The last four years have been a period of marked U.S. decline, coupled with a sneering disregard for America’s key allies such as Britain and Israel. The Secretary of State floundered today before the Senate, struggling to defend a feeble foreign policy that has undercut American leadership and projected weakness in the face of America’s adversaries. The Obama administration’s blundering response to Benghazi is symbolic of its wider failure in the Middle East and beyond, one that does not bode well for the next four years.

Remember, Hillary’s focus as Secretary of State is not what you would expect.

She has other priorities:

 Secretary of State Hillary Clinton  said last week that she has stood up for Lesbian, Gay, Bisexual and and Transgender rights all around the world.
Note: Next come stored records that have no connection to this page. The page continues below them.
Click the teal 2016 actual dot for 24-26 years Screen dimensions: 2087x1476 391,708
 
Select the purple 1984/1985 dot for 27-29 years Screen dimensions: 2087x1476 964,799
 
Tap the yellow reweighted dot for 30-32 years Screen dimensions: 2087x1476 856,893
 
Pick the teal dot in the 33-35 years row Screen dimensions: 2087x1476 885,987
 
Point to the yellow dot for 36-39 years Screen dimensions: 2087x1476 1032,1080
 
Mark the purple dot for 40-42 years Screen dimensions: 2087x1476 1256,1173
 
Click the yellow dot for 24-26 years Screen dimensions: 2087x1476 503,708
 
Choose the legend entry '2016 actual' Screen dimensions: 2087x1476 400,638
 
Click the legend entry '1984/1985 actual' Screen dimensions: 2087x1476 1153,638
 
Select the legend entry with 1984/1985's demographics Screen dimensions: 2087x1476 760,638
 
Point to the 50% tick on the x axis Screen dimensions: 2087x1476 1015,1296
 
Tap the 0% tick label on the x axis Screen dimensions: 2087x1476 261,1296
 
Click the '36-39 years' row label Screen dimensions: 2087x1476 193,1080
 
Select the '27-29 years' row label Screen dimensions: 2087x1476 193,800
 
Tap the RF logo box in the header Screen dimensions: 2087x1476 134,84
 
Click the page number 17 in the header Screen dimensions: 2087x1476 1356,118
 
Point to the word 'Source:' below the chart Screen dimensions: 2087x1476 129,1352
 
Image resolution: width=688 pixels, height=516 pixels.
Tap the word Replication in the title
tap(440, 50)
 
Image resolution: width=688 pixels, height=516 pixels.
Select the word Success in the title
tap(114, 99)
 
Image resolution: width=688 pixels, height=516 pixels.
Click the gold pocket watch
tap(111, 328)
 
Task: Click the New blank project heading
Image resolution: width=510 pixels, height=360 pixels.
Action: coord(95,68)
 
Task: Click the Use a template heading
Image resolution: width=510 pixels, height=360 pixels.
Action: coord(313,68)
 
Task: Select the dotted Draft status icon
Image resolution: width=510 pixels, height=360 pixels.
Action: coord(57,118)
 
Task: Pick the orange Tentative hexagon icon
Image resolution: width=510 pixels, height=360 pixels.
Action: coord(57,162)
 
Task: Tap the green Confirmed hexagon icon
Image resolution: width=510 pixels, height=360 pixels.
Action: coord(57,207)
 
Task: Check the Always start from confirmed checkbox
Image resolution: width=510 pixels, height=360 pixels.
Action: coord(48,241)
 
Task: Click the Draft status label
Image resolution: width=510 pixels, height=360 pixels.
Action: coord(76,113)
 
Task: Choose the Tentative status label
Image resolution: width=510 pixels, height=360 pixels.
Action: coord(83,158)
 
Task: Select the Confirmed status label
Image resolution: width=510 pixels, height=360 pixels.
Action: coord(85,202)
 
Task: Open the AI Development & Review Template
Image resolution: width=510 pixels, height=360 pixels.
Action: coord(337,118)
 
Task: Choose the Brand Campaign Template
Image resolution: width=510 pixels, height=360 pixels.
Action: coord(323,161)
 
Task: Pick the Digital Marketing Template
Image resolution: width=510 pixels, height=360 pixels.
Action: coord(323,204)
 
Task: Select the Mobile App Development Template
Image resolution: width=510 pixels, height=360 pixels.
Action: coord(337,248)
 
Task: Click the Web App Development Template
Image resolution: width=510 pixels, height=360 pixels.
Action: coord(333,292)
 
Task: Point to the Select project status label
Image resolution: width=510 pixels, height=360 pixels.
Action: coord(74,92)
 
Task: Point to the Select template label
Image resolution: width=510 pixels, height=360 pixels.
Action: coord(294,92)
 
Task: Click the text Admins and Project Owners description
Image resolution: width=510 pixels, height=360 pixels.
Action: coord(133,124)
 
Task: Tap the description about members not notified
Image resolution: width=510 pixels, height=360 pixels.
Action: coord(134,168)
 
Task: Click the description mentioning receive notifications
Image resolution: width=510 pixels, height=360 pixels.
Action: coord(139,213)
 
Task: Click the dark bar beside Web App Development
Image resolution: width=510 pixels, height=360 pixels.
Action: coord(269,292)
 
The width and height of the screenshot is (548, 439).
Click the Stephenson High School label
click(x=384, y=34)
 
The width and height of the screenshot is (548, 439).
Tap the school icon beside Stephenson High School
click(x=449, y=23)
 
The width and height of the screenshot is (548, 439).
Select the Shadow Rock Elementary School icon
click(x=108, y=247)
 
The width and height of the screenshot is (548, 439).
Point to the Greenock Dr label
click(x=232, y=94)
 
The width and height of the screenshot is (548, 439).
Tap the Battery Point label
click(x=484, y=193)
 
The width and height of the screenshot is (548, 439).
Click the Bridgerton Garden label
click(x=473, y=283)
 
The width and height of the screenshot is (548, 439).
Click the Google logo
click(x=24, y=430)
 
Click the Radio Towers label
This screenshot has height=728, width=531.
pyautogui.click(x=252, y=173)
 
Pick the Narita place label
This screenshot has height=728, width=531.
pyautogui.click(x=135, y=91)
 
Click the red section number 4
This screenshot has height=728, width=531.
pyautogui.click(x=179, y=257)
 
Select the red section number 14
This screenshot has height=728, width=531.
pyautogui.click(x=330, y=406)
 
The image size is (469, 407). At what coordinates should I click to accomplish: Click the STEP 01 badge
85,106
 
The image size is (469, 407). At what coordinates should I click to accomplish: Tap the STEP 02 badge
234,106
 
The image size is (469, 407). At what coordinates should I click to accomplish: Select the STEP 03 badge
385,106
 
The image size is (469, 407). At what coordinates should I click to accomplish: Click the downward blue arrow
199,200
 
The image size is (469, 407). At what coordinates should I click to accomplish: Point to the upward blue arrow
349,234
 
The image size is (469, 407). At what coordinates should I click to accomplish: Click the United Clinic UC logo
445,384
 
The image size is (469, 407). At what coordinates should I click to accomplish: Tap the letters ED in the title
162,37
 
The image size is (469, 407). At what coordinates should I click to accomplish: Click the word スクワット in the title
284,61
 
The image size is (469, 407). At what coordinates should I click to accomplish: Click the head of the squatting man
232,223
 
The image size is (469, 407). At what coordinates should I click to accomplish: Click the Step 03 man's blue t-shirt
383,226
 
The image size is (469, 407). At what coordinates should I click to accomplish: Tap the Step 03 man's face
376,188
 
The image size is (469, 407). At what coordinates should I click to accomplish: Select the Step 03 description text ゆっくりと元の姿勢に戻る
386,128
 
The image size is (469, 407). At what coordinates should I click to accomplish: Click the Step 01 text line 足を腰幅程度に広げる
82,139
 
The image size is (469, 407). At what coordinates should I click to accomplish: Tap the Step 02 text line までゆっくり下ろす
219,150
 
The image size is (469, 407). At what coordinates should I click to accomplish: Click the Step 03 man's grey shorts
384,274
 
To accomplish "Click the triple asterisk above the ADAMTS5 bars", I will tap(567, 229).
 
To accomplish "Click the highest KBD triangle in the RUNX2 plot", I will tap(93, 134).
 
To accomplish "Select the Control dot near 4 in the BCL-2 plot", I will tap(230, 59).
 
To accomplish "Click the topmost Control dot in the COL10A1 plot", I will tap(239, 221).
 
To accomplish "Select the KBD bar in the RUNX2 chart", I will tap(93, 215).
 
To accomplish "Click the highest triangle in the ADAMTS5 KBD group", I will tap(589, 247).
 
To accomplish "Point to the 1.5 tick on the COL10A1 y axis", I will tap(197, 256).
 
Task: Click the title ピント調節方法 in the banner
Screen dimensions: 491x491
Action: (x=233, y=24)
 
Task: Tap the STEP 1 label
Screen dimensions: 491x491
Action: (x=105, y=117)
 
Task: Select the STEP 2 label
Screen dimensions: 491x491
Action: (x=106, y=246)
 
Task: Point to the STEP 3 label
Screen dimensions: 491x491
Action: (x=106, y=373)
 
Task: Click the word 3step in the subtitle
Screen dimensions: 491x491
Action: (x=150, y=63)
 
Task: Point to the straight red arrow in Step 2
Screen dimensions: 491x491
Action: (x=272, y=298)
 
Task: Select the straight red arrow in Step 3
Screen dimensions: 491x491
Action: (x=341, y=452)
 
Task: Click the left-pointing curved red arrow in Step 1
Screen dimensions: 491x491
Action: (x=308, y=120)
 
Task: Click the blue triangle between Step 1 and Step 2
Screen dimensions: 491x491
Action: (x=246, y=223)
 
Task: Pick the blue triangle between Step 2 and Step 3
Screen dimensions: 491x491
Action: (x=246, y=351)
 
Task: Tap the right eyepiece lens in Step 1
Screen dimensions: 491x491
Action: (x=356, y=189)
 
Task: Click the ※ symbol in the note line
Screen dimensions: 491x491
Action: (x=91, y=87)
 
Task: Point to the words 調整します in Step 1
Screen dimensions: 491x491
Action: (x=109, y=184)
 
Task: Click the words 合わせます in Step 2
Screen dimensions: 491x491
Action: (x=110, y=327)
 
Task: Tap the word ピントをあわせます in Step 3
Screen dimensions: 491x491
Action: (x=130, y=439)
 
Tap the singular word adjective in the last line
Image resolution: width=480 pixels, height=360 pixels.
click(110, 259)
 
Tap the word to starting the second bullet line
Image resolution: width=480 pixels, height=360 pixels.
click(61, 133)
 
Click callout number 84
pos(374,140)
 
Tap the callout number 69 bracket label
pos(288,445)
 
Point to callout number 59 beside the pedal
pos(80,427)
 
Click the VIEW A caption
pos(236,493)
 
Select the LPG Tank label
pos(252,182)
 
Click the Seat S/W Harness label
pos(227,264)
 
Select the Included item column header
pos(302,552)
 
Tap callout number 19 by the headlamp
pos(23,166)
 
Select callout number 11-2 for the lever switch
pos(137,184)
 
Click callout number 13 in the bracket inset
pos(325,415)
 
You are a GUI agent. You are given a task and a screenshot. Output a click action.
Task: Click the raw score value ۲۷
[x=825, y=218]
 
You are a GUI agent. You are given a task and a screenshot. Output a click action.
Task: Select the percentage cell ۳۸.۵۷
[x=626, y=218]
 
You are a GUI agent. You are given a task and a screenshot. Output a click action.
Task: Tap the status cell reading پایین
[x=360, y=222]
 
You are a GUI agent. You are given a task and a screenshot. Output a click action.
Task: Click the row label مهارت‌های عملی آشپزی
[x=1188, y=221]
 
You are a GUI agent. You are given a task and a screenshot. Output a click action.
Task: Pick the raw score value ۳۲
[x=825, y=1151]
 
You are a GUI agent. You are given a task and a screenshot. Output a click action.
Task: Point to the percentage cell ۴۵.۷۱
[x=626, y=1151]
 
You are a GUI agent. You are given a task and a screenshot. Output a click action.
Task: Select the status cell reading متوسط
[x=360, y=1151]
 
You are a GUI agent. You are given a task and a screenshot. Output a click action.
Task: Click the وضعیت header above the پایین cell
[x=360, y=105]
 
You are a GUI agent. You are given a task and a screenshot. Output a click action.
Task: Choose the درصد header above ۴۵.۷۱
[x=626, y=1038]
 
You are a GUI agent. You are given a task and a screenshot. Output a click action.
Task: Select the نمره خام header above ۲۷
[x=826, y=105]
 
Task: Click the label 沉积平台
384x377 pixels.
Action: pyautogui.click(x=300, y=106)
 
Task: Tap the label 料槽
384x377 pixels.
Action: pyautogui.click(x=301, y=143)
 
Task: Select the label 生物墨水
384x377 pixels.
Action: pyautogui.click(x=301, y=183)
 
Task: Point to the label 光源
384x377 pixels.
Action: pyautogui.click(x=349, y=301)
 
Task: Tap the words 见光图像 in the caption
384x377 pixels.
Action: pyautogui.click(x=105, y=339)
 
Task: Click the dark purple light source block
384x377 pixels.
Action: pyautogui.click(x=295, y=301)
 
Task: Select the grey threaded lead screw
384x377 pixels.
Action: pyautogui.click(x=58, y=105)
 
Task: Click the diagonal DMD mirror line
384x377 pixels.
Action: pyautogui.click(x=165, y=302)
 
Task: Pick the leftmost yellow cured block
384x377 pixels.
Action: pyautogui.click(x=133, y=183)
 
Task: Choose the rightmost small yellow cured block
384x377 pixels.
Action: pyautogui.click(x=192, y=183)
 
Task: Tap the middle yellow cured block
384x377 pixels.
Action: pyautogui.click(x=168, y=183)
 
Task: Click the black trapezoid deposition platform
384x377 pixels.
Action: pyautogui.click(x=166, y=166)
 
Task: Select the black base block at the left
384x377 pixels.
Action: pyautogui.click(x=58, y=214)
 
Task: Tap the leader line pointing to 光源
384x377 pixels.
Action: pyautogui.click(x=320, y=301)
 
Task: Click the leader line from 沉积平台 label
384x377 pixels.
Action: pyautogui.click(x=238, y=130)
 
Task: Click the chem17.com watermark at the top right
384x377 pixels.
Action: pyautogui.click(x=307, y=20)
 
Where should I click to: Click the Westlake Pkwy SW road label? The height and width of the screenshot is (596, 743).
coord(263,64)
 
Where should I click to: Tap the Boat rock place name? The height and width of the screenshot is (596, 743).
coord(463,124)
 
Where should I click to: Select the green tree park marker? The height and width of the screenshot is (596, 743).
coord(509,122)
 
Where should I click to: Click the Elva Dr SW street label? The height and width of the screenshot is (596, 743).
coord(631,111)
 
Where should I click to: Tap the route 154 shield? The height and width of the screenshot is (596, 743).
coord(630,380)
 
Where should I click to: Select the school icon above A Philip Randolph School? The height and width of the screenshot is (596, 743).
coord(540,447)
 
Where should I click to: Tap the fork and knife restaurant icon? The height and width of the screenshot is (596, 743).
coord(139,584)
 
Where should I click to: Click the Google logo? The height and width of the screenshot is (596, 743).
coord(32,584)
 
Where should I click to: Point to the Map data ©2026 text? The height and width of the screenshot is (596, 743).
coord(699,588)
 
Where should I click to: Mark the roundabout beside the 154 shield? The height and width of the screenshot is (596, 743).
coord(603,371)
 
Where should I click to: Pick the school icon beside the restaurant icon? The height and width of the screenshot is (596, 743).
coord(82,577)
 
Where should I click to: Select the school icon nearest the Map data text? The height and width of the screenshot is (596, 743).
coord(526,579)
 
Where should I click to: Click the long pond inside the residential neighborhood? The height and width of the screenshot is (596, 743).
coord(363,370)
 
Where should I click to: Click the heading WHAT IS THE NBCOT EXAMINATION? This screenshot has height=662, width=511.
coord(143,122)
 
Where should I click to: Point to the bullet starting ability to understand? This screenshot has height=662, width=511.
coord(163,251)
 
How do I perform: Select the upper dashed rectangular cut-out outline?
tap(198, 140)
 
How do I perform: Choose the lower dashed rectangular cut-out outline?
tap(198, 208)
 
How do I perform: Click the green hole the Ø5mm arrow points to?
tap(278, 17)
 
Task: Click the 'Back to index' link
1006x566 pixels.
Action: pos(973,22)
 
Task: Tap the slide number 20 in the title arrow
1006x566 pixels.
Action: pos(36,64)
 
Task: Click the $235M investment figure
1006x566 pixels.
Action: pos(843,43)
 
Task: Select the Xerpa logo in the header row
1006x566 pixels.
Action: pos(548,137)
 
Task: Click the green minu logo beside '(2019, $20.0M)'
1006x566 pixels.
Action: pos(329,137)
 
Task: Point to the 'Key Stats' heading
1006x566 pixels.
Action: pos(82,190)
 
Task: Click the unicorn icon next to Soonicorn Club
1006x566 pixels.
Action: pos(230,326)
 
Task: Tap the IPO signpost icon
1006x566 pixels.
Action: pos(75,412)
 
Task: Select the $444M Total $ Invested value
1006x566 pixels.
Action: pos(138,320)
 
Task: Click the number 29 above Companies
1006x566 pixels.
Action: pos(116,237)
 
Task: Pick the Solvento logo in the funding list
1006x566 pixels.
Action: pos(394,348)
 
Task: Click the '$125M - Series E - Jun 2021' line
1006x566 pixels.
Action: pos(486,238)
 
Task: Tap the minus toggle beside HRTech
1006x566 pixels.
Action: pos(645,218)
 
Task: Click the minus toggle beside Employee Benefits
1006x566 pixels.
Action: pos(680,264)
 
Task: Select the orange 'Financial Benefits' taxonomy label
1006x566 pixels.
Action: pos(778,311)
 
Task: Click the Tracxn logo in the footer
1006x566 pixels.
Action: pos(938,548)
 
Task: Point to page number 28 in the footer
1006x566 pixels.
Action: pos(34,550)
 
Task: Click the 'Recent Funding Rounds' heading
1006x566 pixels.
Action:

“Memories are short, and we can’t afford to rest on the laurels of the past,” Clinton said Thursday at an event co-hosted by the State Department and Foreign Policy Magazine. “So it’s our job to reintroduce a post-Iraq generation of young people around the world to principled American leadership.”

“That is part of why I’ve logged so many miles over the last four years going to something on the order of 112 countries, holding town hall meetings with young people from Tunis to Tokyo, shining a spotlight on the concerns of religious and ethnic minorities from the Copts in Egypt to the Rohingya in Burma, putting down a clear marker on internet freedom, going to the UN Human Rights Council to stand up for the rights and lives of the LGBT people around the world, advancing a new approach to development that puts human dignity and self-sufficiency at the heart of our efforts, and pushing women’s rights and opportunities to the top of the diplomatic agenda,” Clinton continued.

National security? What’s that? The State Department’s job is to promote abortion and gay rights.

Rand Paul sums up my response to our affirmative action Secretary of State:

The question that this shrill shrieking suggests to me is this: is the feminist “blame men for the glass ceiling” attitude compatible with competence and accountability? Should you put a feminist in charge of something and then expect her to take responsibility for mistakes and be transparent?